Sourde au signal des pullulations de pucerons indiquant la mauvaise santé de la biodiversité (sinon elle contrôlerait le volume de pucerons), rattrapée par l’impasse de son modèle technique, la filière attaque la loi pour continuer… à polluer, avec 5 millions d’euros supplémentaires de soutien public.

Penser la transition autrement

Comme si la France ne pouvait pas penser la transition autrement que par la persistance des pollutions, cette dérogation a été très facilement accordée par une majorité sans perspective écologique qui a fait le choix de remettre au lendemain l’effort environnemental et de santé publique. 

 

Une trentaine d’organisations nationales (syndicats agricoles et apicoles, défenseurs de l’environnement et de la santé, défense des consommateurs) rappelle que «les agriculteurs de la filière betteravière souffrent de difficultés économiques structurelles, liées à la dérégulation du marché, et proposent des solutions économiques et agronomiques pour préserver les emplois et rendre cette filière plus résiliente, sans ré-autorisation de substances dramatiquement dangereuses pour la biodiversité et la santé».

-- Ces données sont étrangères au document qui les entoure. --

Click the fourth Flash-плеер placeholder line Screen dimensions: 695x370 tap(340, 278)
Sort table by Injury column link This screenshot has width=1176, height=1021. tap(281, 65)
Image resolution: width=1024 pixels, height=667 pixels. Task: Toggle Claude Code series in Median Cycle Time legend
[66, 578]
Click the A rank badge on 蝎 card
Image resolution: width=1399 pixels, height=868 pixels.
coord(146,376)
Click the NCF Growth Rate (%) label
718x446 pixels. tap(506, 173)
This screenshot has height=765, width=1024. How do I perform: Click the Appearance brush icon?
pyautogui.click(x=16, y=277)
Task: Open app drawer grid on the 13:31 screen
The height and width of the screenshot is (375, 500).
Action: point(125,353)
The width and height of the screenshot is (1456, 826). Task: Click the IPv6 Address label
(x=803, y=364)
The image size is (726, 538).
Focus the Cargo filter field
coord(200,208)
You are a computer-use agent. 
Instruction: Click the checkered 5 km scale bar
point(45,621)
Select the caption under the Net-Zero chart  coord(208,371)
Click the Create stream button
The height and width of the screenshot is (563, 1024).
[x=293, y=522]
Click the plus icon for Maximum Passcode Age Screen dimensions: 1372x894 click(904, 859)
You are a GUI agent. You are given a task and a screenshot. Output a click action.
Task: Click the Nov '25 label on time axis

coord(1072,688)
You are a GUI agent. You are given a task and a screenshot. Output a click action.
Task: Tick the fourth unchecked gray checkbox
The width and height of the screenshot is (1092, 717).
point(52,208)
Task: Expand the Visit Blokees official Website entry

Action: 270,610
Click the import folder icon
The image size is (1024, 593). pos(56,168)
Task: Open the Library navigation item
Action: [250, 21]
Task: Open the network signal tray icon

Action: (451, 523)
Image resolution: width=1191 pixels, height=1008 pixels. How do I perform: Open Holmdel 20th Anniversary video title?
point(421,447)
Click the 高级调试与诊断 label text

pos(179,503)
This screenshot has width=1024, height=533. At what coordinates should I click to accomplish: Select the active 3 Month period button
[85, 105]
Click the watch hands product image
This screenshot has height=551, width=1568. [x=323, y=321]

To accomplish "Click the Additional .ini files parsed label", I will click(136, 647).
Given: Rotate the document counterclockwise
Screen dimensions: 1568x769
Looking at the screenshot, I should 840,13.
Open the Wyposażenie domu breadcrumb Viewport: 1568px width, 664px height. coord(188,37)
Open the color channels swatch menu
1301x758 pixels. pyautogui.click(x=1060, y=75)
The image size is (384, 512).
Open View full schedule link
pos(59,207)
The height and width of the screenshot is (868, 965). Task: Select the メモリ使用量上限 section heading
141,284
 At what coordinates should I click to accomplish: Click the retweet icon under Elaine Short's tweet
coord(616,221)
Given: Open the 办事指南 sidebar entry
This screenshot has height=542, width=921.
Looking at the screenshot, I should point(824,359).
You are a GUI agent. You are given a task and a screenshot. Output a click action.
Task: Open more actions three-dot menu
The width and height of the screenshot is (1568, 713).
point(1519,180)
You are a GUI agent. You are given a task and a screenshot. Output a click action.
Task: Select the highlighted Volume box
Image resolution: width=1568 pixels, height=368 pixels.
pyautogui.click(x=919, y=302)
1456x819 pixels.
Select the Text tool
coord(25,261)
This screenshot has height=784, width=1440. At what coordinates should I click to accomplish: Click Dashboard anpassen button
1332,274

Le Sénat doit à son tour examiner le projet de loi. Sa majorité laisse peu de doute sur l’issue de l’examen favorable aux néonicotinoïdes. L’environnement, ça commence à bien faire semble dire cet épisode : les générations futures peuvent attendre pour mettre en cohérence les engagements climatiques et écologique du pays avec sa politique agricole et alimentaire. Plus tard, toujours plus tard. Ce n’est pas le moment…  Faudra-t-il en appeler au boycott du sucre de betterave tant qu’il y aura des néonicotinoïdes dans les champs ?  

Signataires: Yann Arthus-Bertrand, réalisateur, président de la fondation GoodPlanet, Miguel Benasayag, philosophe, Benoît Biteau, député européen, Allain Bougrain-Dubourg, président LPO, Dominique Bourg, philosophe, José Bové, ancien député européen, Damien Carême, député européen, Ronan Dantec, sénateur, Philippe Desbrosses, agriculteur, François Dufour, conseiller régional Normandie, Marc Dufumier, agronome, Gilles Fumey, géographe, Pierre-Henri Gouyon, biologiste, Joël Labbé, sénateur, Corinne Lepage, ancien ministre de l’Environnement, Florentin Letissier, adjoint à la Ville de Paris, René Louail, ancien conseiller régional Bretagne, Gilles Luneau, journaliste et réalisateur, Fabrice Nicolino, journaliste, Claire Nouvian, écologiste, Carlo Petrini, président de Slow Food, Audrey Pulvar, conseillère de Paris, Jean-Claude Ribaut, critique gastronomique, Michèle Rivasi, députée européenne, Maxime de Rostolan, entrepreneur écologiste.